Blog Posts

How to Create Dummy Data in Python

Blog: Think Data Analytics Blog

Dummy data is randomly generated data that can be substituted for live data. Whether you are a Developer, Software Engineer, or Data Scientist, sometimes you need dummy data to test what you have built, it can be a web app, mobile app, or machine learning model.

If you are using python language, you can use a faker python package to create dummy data of any type, for example, dates, transactions, names, texts, time, and others. Faker is a simple python package that generates fake data with different data types.

Faker package is heavily inspired by PHP FakerPerl Faker, and by Ruby Faker.

In this article, you will learn a different way to create Dummy data by using the Faker python package.

How to Install Faker to Create Dummy Data

You can install the package with pip as follows:

pip install Faker

Note: From version 4.0.0, Faker dropped support for Python 2 and from version 5.0.0 it only supports Python 3.6 and above.

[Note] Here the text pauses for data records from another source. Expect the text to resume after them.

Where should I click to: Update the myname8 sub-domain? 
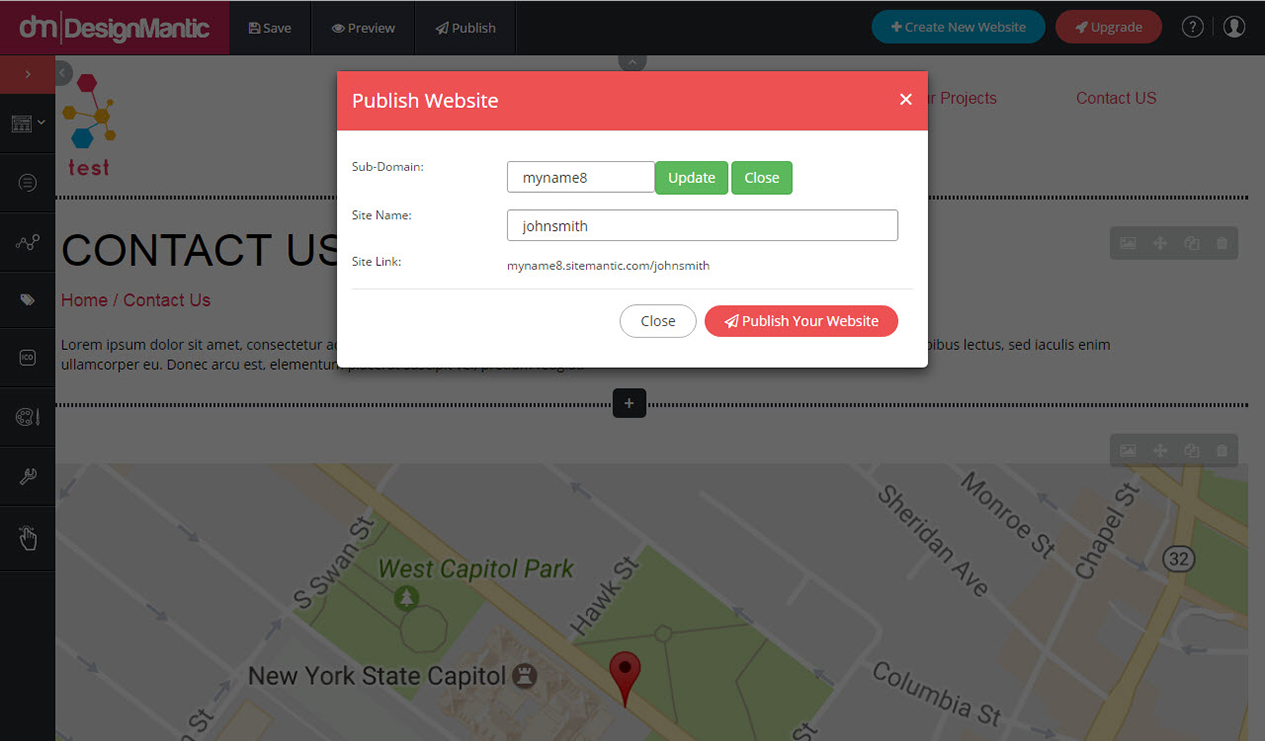[x=691, y=177]
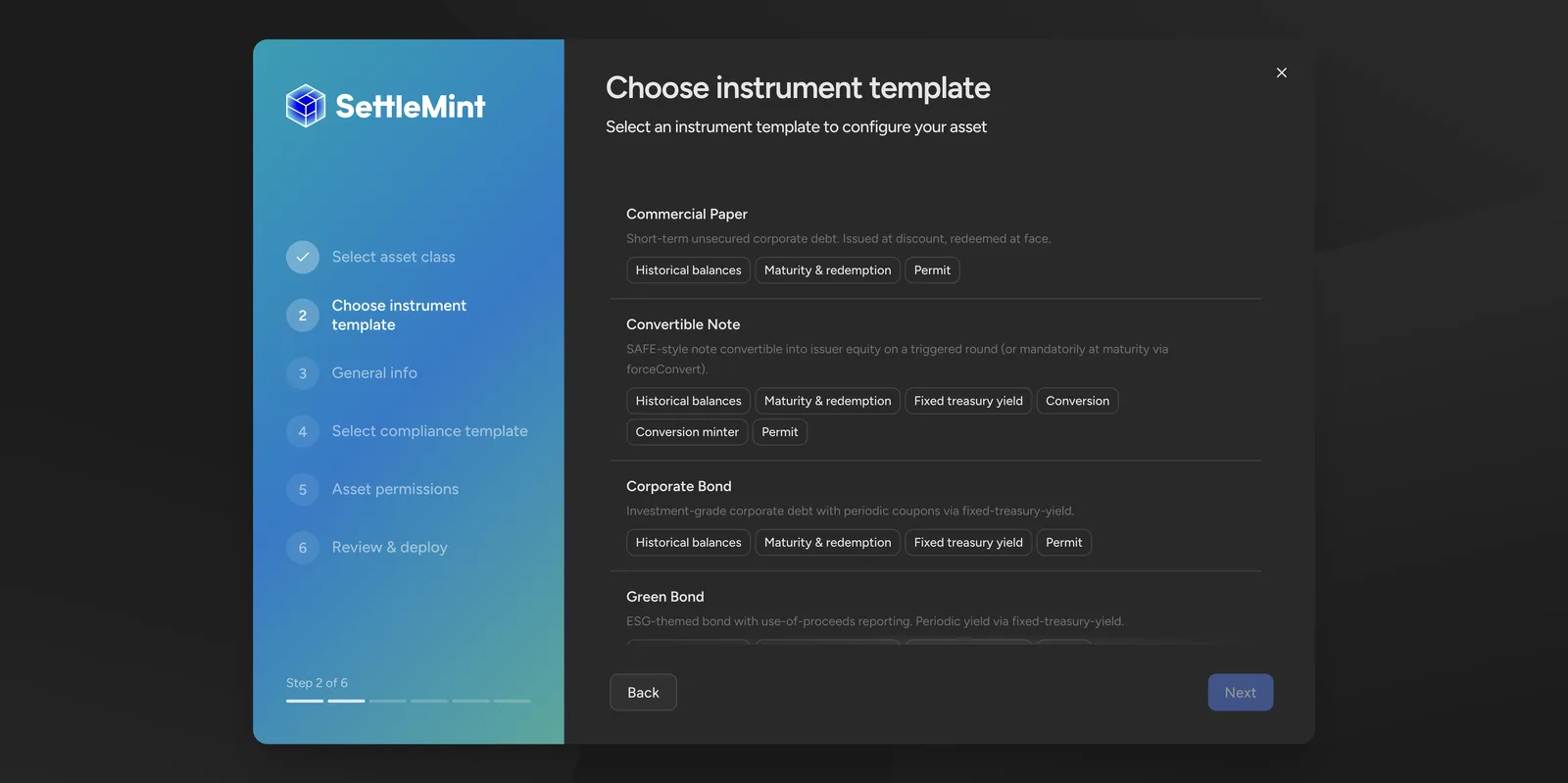Go to Select compliance template step
The width and height of the screenshot is (1568, 783).
click(429, 431)
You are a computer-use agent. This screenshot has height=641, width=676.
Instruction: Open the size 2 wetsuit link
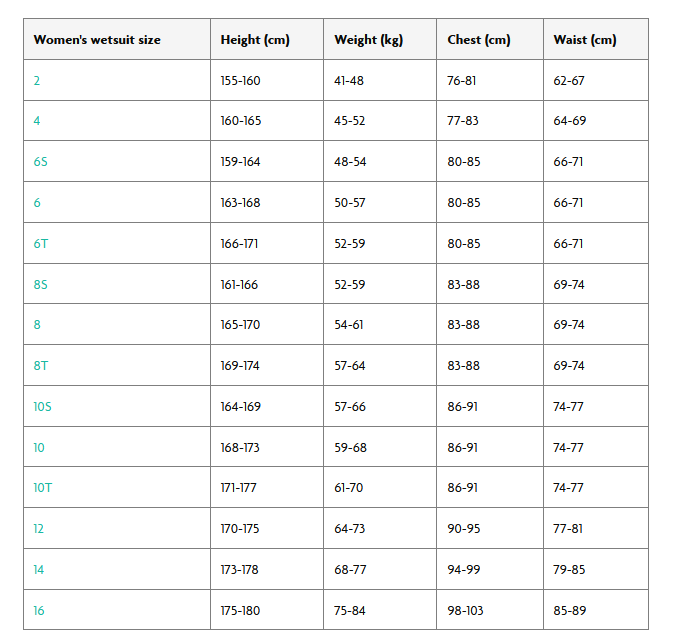pos(37,80)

Create Faker Generator for Dummy Data

To create and initialize a faker generator use the Faker() method.

from faker import Faker

fake = Faker()

Now you can start creating different dummy data you want.

Create Names

You can use the name()  method to create full fake names.

for _ in range(10):
   print(fake.name()) 

Mathew Brown
Mrs. Julie Chavez
Calvin Little
Manuel Ponce
Alyssa Jackson DVM
Amy Delgado
Matthew Smith
Sarah Rojas
Crystal Werner
Tina Moore

Note: You can also use the first_name() method to create the first name and the last_name() method to create the last name.

Create Dates and Times

If you are working with dates, faker provides different ways to create fake dates and times. In the following examples, you will learn 10 different ways to create dummy dates and times data.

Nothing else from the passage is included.